**Required tasks:**
a. Restate the passage about NORAD tracking Santa, beginning at the words "The National American" and stopping after "planet Christmas Eve.", and swap "Santa Claus" for "Saint Nick".
b. Carry on the account of how NORAD came to track Santa from where it stops.

The National American Aerospace Defense Command (NORAD) wants you to know that they'll be at their assigned posts once again this year, the 60th time, tracking Santa Claus on his flight around the planet Christmas Eve.

It all started with an incoming phone call on the "red phone" to the Continental Air Defense Command (CONAD) Operations Center in Colorado Springs, Colorado, on Christmas Eve, 1955. The red phone ringing meant that it was something very, very important, as that line was used primarily by the Pentagon or the CONAD commander-in-chief, General Earle Partridge. Instead of a high-ranking military official, the voice on the other end of the phone belonged to a little girl. A little girl with a question. U.S. Air Force Col. Harry Shoup, director of operations at the center, was the man who took the call.

“Yes, Sir, this is Colonel Shoup,” he barked.

Nothing but silence in response.

“Sir? This is Colonel Shoup,” he said.

Silence again.

“Sir? Can you read me alright?”

Finally, a soft voice on the other end.

“Are you really Santa Claus?” a little girl asked.

Colonel Shoup decided, once he determined he wasn't being pranked by anyone in the room, to play along.

“Yes, I am,” he answered. “Have you been a good little girl?"

The girl explained to Shoup that she would leave some food out for both Santa and his reindeer and then recited her Christmas list to him. Shoup thanked her for her hospitality, noting that Santa had a lot of traveling to do. How did he get to all those houses in one night, anyway, she asked.

**Exercise data:**
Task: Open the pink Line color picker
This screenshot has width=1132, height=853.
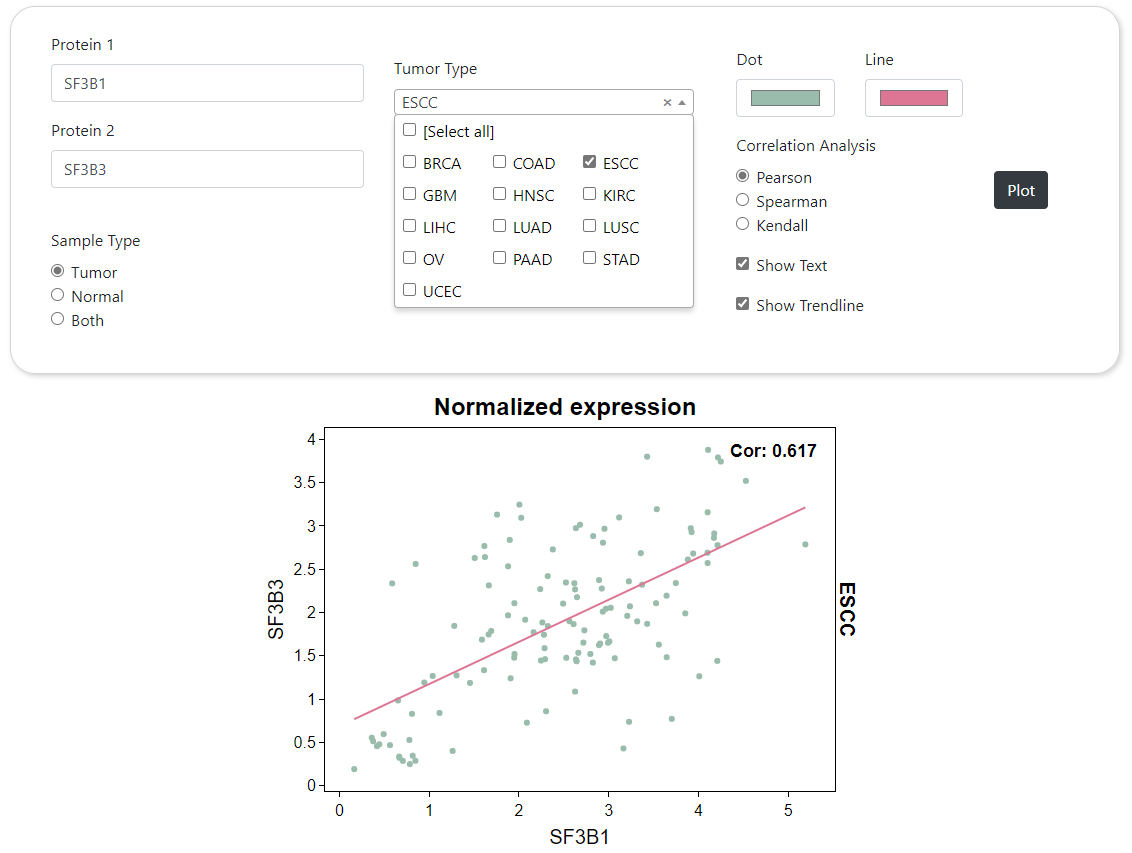Action: [x=913, y=98]
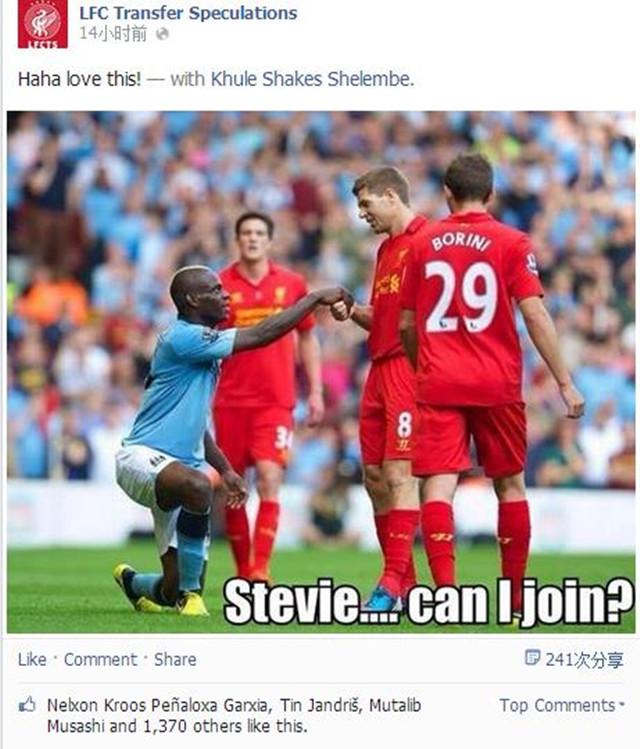640x749 pixels.
Task: Open the LFC Transfer Speculations profile picture
Action: point(43,23)
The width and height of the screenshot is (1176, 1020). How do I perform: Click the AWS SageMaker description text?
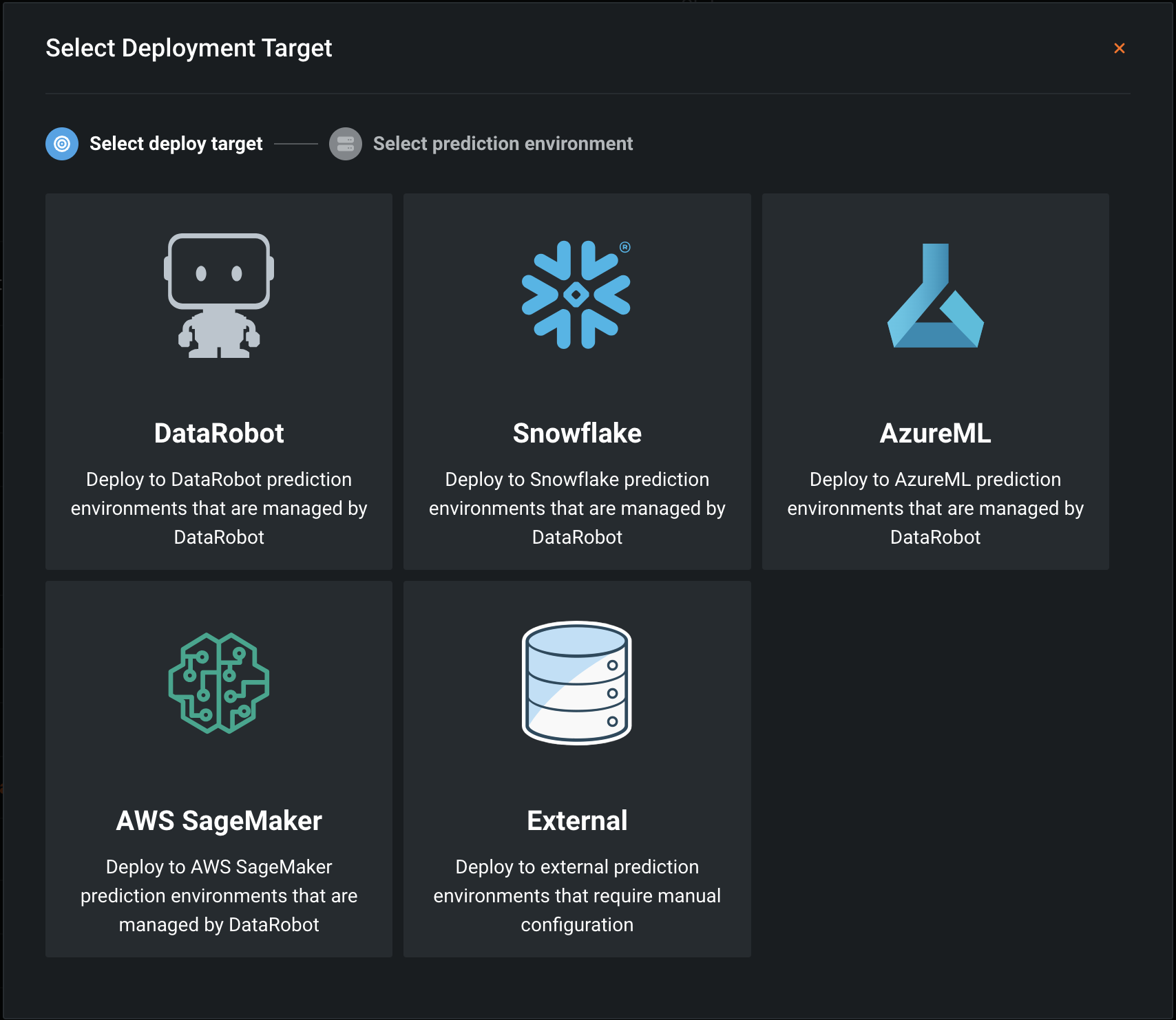point(219,895)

**Answer section:**
a.
The National American Aerospace Defense Command (NORAD) wants you to know that they'll be at their assigned posts once again this year, the 60th time, tracking Saint Nick on his flight around the planet Christmas Eve.

b.
Apparently, that was classified intelligence in Shoup’s mind. “That’s the magic of Christmas,” he said. If anyone asks her about that, he said, she should tell them to stop asking so many questions or Santa would put them on the naughty list.

How did this little girl, and the dozens of callers after her get the number to a classified, unpublished phone? A typo in an advertisement.

That day, Shoup would later learn, a local newspaper ran a Sears Roebuck ad inviting kids to contact Santa.

“Hey Kiddies!” the ad read. “Call me on my private phone and I will talk to you personally any time day or night.” The ad listed Santa’s direct line, but the number in the copy was off by a digit. Instead of connecting to the special line Sears set up with a Santa impersonator, kids wound up calling a secret air defense emergency number.